Aims/hypothesis The impact of strategies for prevention of type 2 diabetes in isolated impaired fasting glycaemia (i-IFG) vs isolated impaired glucose tolerance (i-IGT) may differ depending on the underlying pathophysiology. We examined insulin secretion during OGTTs and IVGTTs, hepatic and peripheral insulin action, and glucagon and incretin hormone secretion in individuals with i-IFG (n=18), i-IGT (n=28) and normal glucose tolerance (NGT, n=20).
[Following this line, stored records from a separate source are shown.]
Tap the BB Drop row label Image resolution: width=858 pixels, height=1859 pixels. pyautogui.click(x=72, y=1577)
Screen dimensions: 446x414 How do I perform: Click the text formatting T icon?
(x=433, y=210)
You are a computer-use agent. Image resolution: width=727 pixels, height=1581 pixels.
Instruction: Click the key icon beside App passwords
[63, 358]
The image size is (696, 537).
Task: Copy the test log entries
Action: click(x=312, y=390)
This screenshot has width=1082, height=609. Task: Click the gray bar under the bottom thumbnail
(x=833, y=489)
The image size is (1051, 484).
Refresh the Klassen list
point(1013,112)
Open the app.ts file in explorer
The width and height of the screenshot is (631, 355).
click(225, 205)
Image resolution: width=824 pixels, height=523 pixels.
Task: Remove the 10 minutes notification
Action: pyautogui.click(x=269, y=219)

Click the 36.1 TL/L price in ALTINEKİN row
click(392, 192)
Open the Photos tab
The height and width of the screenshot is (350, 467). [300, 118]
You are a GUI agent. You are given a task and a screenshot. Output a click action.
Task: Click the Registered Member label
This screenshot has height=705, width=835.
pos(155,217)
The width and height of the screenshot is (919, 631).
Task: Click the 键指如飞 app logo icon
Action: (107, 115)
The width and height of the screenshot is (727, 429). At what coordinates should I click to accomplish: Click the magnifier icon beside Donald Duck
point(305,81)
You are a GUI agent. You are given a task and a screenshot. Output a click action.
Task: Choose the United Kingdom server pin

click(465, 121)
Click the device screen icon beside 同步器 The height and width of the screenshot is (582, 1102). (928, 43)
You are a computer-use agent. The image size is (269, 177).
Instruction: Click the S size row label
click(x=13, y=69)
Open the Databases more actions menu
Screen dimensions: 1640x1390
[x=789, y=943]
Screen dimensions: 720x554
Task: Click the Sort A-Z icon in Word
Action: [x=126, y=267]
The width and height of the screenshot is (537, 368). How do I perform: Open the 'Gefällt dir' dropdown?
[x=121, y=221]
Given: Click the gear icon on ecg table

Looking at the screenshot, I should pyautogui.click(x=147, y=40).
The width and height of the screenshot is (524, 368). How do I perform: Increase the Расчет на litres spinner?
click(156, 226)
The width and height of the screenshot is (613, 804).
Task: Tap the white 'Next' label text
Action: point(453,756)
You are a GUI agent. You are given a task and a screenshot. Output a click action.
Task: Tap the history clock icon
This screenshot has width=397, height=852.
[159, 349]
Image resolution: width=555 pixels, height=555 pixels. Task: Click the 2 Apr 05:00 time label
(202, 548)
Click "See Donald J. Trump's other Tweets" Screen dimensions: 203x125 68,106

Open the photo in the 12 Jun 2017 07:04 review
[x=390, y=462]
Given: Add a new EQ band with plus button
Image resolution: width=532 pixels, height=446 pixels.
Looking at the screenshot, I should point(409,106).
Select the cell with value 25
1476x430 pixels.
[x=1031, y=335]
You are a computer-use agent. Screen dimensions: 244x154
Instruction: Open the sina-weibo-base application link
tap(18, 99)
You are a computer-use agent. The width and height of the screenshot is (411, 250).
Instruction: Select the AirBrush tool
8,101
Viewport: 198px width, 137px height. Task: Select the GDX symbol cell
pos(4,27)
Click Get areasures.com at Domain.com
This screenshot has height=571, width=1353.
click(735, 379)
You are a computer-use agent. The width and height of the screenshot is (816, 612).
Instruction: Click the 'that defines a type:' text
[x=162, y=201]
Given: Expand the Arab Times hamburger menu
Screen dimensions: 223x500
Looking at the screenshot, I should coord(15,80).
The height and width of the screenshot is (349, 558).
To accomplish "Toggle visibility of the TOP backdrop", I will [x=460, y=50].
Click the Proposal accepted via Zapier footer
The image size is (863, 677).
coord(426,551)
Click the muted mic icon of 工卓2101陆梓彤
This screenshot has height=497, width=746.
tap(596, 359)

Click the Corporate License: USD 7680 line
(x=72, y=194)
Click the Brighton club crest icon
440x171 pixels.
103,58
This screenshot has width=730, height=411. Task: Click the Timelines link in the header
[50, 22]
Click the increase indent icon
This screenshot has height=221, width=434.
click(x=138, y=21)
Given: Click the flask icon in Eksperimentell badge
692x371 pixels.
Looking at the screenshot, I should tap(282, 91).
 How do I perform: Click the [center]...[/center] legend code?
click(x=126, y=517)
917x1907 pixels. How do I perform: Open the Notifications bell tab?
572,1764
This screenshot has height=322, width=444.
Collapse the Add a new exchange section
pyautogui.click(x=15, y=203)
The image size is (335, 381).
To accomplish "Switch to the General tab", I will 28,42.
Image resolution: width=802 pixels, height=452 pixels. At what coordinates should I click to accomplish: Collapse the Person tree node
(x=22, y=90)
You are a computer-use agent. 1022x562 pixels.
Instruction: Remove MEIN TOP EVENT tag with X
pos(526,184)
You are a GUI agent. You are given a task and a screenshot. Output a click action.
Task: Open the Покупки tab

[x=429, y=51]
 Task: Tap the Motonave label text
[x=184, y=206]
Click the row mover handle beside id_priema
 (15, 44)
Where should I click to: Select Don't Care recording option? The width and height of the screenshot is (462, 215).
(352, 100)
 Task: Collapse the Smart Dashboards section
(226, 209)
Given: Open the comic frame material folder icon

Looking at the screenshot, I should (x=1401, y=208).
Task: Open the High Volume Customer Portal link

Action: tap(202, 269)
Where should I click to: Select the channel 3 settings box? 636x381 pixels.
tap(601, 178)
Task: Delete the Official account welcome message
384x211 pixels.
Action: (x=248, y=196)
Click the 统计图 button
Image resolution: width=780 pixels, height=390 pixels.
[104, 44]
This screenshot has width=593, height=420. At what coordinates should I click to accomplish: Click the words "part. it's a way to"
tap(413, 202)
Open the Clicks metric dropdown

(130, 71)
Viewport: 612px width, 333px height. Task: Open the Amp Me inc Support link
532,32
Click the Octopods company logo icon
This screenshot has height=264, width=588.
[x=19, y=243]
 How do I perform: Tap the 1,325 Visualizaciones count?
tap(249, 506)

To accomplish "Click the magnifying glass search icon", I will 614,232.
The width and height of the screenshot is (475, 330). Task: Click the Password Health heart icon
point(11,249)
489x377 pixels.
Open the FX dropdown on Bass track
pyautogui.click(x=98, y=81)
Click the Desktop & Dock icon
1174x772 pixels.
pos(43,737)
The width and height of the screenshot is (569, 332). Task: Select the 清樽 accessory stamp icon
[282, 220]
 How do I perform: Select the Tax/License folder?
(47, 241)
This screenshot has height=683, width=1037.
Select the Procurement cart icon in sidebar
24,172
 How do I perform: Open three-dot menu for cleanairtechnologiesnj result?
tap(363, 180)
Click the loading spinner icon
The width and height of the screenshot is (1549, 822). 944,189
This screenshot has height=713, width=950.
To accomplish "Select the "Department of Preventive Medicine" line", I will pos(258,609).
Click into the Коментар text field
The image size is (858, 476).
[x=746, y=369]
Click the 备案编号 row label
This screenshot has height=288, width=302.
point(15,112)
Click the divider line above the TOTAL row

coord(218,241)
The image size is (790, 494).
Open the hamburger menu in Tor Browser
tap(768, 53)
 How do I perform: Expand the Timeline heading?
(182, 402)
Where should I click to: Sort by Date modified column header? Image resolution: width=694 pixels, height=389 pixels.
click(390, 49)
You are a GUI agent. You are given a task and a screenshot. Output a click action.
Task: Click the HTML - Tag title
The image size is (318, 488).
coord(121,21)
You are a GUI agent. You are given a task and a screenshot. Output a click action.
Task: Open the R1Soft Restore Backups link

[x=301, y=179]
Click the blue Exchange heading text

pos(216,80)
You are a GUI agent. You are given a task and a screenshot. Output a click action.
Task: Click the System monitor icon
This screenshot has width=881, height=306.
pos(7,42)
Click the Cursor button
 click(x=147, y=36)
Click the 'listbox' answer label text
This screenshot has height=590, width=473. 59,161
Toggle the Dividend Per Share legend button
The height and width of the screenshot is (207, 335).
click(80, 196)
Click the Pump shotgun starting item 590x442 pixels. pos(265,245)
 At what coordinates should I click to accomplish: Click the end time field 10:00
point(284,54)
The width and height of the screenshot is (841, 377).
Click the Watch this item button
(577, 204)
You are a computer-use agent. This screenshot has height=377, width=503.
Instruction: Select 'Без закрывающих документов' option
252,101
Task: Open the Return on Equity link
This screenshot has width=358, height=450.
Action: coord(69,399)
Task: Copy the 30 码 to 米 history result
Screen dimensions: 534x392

Methods Glucose tolerance status was confirmed by a repeated OGTT, during which circulating insulin, glucagon, glucose-dependent insulinotrophic polypeptide (GIP) and glucagon-like peptide-1 (GLP-1) levels were measured. A euglycaemic-hyperinsulinaemic clamp with [3-H-3]glucose preceded by an IVGTT was performed. Results Absolute first-phase insulin secretion during IVGTT was decreased in i-IFG (p=0.026), but not in i-IGT (p=0.892) compared with NGT. Hepatic insulin sensitivity was normal in i-IFG and i-IGT individuals (p >= 0.179). Individuals with i-IGT had peripheral insulin resistance (p=0.003 vs NGT), and consequently the disposition index (DI; insulin secretionxinsulin sensitivity) during IVGTT (DIIVGTT)) was reduced in both i-IFG and i-IGT (p<0.005 vs NGT). In contrast, the DI during OGTT (DIOGTT) was decreased only in i-IGT (p<0.001), but not in i-IFG (p=0.143) compared with NGT. Decreased levels of GIP in i-IGT (p=0.045 vs NGT) vs increased levels of GLP-1 in i-IFG (p=0.013 vs NGT) during the OGTT may partially explain these discrepancies. Basal and post-load glucagon levels were significantly increased in both i-IFG and i-IGT individuals (p <= 0.001 vs NGT). Conclusions/Interpretation We propose that differentiated preventive initiatives in prediabetic individuals should be tested, targeting the specific underlying metabolic defects.